Efforts made by a local co-op against Japan’s entry into the TPP free trade negotiations has spread into a cross-community coalition among consumers, farmers, doctors, and small-business owners in Yamagata Prefecture, claiming that trade liberalization will undermine the co-op ideal and the “local production for local consumption” goal.

“In the first place, the ideal of co-ops is to build up cooperative and communal activities to defend people’s health and lives,” said Hirobe Kimiko, vice representative of Coop Kyoritsusha.

She fears for food safety, saying, “I don’t want to see foreign foods lining supermarket shelves. I’m especially concerned about BSE in U.S. beef cattle. Free trade will destroy our longstanding campaign against food additives.”

Given that a communal movement is necessary to resist the TPP, 16 organizations at the prefectural level formed a liaison council last April. The participating groups include consumers’ co-operatives, an agricultural co-operative, a medical association, a federation of farmers’ movement, and a federation of traders and producers organization.

The liaison council last August sent its team to South Korea to determine the actual conditions of the KOR-US Free Trade Agreement (FTA), said to be a model for the TPP. The team met with members of co-ops and trade unions there.

The fact-finding team found:

- In three free economic zones in South Korea, for-profit entities entered into the medical field, imposing medical bills up to seven times higher than that designated by the public insurance system. Shareholders in such medical institutions can earn dividends from profits. The production of generic medicines became restricted because U.S. corporations accused South Korea of violating intellectual property rights, possibly causing the rise in drug prices.

- U.S. corporations threaten to sue the South Korean government for providing students with free school lunch meals using environmentally-friendly and locally-produced foodstuffs, claiming that it violates the agreement.

- About 30 other lawsuits are being considered by U.S. corporations.

- Only around 20 large-scale livestock farmers in South Korea are expected to survive even with domestic bailout measures.

“The South Korean people were telling us, ‘The KOR-US FTA is a model for the TPP. You’d better to block it in order to not follow in our footsteps’,” said Abe Susumu who took part in the visit to South Korea.

The team, after returning to Japan, has been sharing the information they got in South Korea with organizations in the liaison council.

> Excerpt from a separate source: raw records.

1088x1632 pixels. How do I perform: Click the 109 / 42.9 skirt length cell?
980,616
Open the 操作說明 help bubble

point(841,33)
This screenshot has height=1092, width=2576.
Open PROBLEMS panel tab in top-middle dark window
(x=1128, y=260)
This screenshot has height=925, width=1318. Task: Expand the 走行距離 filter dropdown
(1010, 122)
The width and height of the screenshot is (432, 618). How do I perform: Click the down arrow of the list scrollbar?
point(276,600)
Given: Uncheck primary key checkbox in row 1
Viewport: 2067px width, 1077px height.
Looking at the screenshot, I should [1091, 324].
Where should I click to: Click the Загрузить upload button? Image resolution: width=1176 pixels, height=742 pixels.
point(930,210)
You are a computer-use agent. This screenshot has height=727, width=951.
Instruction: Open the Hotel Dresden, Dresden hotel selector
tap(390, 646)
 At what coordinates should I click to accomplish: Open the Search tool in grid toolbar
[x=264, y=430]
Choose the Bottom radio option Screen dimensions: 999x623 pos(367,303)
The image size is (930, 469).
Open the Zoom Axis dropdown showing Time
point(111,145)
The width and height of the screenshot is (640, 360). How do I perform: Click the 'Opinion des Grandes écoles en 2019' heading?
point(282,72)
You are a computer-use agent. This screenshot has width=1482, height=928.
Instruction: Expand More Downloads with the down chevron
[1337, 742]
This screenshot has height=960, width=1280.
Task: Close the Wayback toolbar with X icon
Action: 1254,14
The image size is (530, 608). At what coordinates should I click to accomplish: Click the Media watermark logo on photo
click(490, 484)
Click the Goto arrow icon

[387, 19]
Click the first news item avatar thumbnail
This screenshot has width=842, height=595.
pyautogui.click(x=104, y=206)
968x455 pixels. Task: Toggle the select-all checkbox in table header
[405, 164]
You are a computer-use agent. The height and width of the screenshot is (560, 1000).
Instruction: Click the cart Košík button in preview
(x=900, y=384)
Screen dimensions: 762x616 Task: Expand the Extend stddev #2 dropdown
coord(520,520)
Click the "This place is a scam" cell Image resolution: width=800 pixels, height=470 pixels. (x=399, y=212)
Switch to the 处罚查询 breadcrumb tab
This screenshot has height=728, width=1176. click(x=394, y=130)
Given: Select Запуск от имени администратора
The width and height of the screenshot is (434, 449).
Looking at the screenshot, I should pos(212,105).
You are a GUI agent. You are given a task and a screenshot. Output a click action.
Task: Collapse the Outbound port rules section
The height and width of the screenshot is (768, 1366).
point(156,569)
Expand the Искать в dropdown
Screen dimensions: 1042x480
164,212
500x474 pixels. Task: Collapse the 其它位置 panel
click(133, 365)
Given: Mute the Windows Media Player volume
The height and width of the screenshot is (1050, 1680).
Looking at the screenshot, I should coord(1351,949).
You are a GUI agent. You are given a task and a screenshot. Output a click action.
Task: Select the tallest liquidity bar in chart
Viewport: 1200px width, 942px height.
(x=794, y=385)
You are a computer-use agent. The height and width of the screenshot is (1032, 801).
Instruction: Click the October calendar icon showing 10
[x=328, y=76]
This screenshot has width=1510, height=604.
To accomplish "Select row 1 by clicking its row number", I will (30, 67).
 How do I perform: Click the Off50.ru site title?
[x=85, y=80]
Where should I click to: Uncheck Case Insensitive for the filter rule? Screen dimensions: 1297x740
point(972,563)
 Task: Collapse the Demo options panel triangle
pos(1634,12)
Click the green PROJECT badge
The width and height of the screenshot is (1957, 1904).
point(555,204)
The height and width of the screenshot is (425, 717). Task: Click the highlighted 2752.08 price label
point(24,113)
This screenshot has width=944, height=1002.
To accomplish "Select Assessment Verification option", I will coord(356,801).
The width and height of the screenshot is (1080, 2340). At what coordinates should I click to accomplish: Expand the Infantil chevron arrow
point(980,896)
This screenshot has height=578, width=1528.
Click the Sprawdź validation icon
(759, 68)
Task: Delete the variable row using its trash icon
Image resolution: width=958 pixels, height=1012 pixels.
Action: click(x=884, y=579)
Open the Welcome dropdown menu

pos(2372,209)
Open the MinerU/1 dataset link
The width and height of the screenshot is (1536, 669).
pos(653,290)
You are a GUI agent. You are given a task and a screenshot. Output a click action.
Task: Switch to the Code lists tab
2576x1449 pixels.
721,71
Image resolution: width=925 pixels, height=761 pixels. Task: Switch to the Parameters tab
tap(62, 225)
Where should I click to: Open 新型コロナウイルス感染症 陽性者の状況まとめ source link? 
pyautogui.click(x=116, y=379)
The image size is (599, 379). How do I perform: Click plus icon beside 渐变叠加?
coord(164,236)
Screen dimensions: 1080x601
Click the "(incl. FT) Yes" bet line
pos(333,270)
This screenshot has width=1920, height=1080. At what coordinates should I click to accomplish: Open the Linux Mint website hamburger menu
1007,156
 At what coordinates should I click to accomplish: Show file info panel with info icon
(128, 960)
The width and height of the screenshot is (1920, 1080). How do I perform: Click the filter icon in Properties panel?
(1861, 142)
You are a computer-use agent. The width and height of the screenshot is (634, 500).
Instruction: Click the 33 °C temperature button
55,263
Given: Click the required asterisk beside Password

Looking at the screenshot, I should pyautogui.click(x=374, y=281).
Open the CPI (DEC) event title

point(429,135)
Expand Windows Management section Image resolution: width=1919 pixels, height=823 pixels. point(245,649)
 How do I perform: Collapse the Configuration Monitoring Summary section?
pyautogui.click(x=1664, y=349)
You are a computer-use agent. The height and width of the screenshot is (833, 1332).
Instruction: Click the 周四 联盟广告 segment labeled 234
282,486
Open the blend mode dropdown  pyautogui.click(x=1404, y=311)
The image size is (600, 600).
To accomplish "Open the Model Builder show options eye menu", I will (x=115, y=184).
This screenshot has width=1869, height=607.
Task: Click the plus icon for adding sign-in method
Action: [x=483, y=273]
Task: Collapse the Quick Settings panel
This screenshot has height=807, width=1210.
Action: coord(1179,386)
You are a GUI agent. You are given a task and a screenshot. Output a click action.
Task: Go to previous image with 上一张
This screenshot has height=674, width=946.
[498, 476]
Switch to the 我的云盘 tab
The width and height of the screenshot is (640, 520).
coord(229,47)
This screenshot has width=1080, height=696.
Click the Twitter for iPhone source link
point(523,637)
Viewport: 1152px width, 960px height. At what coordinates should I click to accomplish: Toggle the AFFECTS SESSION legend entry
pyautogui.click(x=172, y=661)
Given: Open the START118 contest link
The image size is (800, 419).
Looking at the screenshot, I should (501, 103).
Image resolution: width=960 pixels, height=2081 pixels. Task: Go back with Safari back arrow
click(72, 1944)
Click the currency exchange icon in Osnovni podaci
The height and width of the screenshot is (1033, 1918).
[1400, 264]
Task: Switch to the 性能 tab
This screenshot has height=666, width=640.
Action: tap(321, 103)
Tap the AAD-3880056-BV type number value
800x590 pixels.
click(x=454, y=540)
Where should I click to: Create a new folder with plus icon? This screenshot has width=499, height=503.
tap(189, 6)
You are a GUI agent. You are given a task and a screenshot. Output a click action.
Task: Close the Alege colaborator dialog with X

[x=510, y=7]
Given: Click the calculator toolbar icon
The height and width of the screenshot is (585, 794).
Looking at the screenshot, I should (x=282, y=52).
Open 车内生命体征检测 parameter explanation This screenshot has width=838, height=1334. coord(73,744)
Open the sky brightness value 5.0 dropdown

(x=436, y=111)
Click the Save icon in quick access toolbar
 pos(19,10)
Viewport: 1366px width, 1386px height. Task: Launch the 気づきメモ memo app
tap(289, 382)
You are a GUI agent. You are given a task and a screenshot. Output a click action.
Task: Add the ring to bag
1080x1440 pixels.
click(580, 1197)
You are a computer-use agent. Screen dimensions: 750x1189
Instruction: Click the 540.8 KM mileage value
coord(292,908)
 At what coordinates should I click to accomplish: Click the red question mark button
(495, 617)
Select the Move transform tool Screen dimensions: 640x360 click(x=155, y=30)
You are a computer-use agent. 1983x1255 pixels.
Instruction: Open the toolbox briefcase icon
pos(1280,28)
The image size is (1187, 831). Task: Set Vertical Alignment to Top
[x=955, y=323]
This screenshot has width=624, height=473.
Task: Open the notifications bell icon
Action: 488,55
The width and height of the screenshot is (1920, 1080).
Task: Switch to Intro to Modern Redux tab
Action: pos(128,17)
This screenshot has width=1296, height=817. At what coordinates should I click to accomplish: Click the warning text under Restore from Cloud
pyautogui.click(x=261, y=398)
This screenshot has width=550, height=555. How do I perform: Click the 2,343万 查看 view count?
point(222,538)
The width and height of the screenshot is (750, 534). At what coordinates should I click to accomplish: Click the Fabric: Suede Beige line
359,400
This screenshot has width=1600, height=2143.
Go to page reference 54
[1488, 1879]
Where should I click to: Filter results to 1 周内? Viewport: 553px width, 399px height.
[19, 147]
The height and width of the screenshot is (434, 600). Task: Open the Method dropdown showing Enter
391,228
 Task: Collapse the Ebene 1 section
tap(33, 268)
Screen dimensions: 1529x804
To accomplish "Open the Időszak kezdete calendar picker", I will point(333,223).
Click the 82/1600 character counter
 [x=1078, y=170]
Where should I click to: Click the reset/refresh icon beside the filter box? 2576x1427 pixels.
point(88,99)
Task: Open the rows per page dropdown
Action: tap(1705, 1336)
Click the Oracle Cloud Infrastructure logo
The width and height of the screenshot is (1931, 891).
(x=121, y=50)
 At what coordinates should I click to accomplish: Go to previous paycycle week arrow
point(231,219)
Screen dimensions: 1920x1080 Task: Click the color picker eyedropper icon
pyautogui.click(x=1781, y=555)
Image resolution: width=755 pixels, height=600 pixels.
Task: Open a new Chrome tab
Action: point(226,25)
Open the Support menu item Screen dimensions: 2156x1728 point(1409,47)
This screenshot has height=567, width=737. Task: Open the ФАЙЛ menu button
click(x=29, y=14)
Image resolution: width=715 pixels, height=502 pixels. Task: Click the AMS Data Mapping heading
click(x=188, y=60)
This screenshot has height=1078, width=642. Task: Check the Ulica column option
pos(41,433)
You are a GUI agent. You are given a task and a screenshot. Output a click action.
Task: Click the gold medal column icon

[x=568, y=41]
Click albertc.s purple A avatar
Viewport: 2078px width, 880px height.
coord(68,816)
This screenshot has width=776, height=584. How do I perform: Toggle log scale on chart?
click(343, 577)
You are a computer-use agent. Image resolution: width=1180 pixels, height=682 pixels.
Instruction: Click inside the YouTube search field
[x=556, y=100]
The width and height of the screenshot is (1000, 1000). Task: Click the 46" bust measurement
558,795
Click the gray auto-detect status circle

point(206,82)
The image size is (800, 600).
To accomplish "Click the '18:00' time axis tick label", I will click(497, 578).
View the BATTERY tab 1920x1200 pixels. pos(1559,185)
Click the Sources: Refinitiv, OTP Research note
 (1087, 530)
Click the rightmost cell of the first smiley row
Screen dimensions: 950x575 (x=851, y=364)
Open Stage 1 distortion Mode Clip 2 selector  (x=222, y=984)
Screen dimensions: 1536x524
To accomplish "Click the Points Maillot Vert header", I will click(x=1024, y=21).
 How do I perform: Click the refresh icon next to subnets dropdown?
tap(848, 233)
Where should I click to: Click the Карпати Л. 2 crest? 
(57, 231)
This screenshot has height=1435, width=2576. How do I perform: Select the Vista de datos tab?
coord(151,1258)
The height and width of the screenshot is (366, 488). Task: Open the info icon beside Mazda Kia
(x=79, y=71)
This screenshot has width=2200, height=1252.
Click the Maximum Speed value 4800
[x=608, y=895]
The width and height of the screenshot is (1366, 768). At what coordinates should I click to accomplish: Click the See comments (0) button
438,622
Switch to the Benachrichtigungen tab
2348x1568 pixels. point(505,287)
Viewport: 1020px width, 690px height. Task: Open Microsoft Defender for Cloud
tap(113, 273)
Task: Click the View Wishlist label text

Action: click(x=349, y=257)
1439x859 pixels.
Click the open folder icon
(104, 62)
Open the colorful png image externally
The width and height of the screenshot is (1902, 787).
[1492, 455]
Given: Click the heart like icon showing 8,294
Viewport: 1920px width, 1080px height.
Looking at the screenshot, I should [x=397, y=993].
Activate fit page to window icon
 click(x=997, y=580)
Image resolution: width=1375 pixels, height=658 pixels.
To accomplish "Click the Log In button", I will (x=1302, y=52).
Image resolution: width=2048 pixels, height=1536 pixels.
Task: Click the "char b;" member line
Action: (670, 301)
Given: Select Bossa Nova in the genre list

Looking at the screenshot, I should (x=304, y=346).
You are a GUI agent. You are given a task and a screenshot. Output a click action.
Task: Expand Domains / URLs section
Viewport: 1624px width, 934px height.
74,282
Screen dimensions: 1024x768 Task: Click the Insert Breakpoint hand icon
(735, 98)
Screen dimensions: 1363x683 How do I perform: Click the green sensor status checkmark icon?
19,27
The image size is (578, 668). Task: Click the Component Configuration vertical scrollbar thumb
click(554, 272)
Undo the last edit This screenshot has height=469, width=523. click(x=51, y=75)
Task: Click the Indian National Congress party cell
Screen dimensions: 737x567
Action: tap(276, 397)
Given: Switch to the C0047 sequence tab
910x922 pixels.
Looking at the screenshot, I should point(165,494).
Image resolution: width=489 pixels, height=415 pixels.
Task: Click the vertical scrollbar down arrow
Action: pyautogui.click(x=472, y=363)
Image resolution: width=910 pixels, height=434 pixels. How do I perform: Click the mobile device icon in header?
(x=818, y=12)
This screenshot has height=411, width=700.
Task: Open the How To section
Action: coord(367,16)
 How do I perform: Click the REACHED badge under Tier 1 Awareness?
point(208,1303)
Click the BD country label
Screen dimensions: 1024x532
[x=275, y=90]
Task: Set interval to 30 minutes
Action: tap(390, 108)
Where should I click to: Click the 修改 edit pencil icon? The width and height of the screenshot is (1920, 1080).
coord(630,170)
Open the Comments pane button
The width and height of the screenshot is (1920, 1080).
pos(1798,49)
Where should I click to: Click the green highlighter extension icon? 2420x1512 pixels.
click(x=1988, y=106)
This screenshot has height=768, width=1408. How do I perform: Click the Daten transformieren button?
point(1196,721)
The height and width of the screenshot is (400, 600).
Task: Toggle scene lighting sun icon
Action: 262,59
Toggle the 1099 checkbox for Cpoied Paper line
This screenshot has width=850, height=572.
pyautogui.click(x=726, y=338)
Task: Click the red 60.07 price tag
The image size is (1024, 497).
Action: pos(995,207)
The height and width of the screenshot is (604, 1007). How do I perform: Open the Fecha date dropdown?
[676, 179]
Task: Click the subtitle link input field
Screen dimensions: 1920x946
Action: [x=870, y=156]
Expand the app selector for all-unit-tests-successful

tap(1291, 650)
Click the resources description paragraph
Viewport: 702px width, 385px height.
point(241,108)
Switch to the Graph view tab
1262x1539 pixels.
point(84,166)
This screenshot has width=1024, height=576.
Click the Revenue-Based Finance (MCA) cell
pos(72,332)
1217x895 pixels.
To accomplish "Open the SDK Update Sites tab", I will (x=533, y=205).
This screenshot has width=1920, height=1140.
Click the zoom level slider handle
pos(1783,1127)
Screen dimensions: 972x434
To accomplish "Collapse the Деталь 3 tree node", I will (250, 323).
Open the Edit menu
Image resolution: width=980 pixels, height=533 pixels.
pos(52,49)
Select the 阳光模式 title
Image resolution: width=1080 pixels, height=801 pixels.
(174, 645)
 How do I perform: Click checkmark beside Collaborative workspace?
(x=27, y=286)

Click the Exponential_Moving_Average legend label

It printed 51,000 copies of a brochure illustrating the possible consequences of the TPP, warning that TPP participation will destroy Japanese rice production for the sake of the United States and some Japanese large corporations. The council uses the brochure for study meetings and anti-TPP street actions.

Many people are, however, unaware of the potential negative effects of the TPP or even believe that the TPP will bring about a boost to the economy.

A superintendent of schools in a municipality in the prefecture understood the TPP to be a treaty for everyone to get along well with each other. A co-op official then told this educational leader that the TPP agreement prioritizes itself over domestic laws and accordingly constitutes an unequal treaty taking away Japan’s sovereign rights.

Kudo Hiroshi, former board member of Coop Kyoritsusha, now serves as a lecturer at study meetings. He said, “For example, the TPP allows cheap foreign foods, meats, and rice to come to Japanese supermarkets, no matter if there are food crises in the world or if the safety of such foods is uncertain. In order to survive in price battles, employers will no longer use Japanese workers but foreigners as a cheap workforce under the TPP. Subsequently, wages of Japanese workers will decrease. Using such examples, people can get a sense of how their lives may adversely be affected.”

Hirobe Kimoko said, “The TPP will remove all regulations that may interfere with free trade, irrespective of adverse effects on people’s daily lives. It will also threaten the existence of health co-operatives and mutual aid co-operatives.”